-- How to complete this task --
Throughout the listing that follows, find each line with the word "avatar" and copy it.

-- Source material --
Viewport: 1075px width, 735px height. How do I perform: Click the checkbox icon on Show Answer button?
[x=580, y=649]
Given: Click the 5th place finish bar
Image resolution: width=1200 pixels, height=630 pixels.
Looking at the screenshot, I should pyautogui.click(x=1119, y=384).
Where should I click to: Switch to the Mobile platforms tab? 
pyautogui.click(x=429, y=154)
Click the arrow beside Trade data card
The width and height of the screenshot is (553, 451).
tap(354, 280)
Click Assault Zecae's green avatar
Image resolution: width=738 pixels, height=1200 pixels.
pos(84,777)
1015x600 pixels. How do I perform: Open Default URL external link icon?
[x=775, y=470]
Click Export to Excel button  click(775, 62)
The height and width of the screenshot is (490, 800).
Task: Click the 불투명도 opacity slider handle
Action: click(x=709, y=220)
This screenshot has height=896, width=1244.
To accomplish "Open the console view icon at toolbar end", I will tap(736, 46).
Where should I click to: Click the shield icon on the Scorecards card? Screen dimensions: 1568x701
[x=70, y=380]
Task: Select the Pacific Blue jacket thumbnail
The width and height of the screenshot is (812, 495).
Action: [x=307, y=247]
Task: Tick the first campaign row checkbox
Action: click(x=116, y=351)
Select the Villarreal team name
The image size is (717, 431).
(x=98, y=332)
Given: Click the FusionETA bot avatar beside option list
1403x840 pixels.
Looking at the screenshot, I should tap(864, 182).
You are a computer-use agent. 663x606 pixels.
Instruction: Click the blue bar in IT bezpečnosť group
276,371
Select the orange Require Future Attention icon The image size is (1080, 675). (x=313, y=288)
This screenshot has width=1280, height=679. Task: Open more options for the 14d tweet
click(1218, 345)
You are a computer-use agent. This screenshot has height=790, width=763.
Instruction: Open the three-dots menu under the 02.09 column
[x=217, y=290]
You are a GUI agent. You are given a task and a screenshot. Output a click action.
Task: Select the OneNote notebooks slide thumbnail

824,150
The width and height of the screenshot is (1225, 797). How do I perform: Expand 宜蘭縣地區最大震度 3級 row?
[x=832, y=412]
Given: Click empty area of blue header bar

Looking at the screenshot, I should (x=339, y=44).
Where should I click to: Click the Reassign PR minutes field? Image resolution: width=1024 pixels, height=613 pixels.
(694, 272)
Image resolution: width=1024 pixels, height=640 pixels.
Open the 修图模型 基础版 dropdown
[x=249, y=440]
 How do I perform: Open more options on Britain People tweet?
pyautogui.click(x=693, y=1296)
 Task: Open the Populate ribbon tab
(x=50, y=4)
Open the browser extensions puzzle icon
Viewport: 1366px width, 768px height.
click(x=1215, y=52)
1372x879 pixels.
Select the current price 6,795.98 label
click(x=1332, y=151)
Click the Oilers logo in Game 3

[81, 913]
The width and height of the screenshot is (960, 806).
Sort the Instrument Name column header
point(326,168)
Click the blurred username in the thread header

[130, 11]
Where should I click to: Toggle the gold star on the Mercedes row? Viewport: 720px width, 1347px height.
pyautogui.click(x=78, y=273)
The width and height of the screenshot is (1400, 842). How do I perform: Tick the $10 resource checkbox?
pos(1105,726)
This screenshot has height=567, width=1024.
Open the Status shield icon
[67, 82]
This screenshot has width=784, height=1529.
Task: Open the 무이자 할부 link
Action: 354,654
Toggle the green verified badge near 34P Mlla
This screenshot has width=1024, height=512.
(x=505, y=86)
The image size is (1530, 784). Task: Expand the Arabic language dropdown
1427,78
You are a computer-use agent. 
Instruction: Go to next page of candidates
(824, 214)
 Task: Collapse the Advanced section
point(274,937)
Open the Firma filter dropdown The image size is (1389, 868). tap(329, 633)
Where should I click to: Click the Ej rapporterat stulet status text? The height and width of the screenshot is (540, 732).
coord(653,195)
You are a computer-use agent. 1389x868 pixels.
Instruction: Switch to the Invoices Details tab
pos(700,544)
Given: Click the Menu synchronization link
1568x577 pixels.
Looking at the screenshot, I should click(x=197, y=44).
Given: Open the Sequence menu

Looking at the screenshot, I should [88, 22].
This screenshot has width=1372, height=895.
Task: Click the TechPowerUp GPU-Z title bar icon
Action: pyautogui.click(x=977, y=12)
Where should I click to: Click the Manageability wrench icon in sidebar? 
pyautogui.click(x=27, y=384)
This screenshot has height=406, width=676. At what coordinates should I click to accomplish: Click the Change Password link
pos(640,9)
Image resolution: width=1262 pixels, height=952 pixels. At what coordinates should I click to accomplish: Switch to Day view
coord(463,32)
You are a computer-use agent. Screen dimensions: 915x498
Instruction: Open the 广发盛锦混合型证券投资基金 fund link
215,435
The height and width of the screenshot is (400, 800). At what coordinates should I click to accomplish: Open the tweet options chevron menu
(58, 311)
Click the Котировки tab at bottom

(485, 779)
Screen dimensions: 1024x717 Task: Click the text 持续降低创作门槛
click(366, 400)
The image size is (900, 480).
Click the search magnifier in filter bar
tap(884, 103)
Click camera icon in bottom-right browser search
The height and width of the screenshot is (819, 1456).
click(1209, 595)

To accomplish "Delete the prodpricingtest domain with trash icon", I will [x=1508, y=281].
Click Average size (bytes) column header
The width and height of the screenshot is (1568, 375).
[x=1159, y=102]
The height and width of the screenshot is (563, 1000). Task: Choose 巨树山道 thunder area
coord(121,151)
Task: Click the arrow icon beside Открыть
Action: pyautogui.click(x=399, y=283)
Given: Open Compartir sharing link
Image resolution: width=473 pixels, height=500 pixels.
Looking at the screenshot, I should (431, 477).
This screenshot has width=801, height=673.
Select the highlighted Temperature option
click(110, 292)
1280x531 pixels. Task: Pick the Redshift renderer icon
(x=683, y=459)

-- Answer to this task --
Click Assault Zecae's green avatar
Given: Click the FusionETA bot avatar beside option list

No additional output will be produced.